Some problems in the dataset require specific minimum CUDA versions (specified in min_cuda_toolkit field). If a problem requires a newer CUDA version than installed, it will be skipped and marked as incorrect with metadata {"skipped": True, "reason": "cuda_version_insufficient"}.

Pass@k Evaluation

For unbiased pass@k estimation, use multiple epochs with temperature > 0:

uv run inspect eval inspect_evals/compute_eval \
    --model openai/gpt-5-nano \
    -T num_epochs=10 \
    -T epoch_reducer=pass_at_1 \
    -T temperature=0.8

This generates 10 solutions per problem and computes the probability of at least 1 correct solution.

Prompt Fidelity

This implementation uses prompts that match NVIDIA’s original implementation to ensure comparable benchmark results. The system prompt and user prompt format are taken directly from NVIDIA’s compute-eval repository.

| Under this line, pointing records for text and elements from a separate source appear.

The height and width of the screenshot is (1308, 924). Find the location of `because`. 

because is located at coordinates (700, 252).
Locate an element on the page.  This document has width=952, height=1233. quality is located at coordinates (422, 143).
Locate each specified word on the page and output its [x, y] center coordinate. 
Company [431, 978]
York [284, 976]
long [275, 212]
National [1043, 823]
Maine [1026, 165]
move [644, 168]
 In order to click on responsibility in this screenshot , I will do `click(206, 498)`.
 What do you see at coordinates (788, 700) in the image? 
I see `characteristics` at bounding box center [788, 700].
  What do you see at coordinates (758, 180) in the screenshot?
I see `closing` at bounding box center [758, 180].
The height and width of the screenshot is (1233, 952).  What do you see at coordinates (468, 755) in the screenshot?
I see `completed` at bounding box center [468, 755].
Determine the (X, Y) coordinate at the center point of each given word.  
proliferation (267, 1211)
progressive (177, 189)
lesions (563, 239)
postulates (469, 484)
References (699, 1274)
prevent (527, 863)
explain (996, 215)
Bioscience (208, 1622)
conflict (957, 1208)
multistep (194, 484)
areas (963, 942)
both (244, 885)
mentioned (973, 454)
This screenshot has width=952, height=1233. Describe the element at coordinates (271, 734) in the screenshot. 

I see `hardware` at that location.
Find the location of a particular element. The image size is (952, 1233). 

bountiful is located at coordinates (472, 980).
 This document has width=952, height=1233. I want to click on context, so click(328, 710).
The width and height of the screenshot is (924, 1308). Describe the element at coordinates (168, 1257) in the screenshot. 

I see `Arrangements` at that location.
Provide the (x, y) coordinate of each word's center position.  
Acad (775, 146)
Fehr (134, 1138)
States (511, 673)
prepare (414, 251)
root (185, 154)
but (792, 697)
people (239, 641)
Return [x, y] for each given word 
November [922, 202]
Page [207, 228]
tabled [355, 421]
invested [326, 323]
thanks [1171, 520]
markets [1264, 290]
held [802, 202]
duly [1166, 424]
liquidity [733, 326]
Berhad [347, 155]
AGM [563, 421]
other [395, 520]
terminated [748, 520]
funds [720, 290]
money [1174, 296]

Source Reference Validation

Some problems include source_references metadata specifying required API calls or symbols that must appear in the solution. The scorer validates these references and marks solutions as incorrect if required symbols are missing, even if they would otherwise compile and pass tests.

Performance Benchmarking

Performance benchmarking is disabled by default because it re-runs each passing solution benchmark_runs times (default 3), which can significantly increase total evaluation time. Enable it with benchmark_performance=True:

uv run inspect eval inspect_evals/compute_eval -T benchmark_performance=True -T benchmark_runs=5

This runs the solution multiple times and records average execution time in the score metadata. If the problem includes a reference_time_ms, speedup relative to the reference is also computed.

Evaluation Report

See the ComputeEval page for evaluation methodology. This report was produced using version 1-A of the repository.

Used the following command (with the model varying for each row)

uv run inspect eval inspect_evals/compute_eval --model openai/gpt-5-nano-2025-08-07
Model Accuracy Stderr Time Tokens
openai/gpt-5-nano-2025-08-07 45.3% ±0.025 45:49 2,819,584
openai/gpt-5.2-2025-12-11 60.3% ±0.024 35:58 766,827

Note: No paper or leaderboard available for comparison.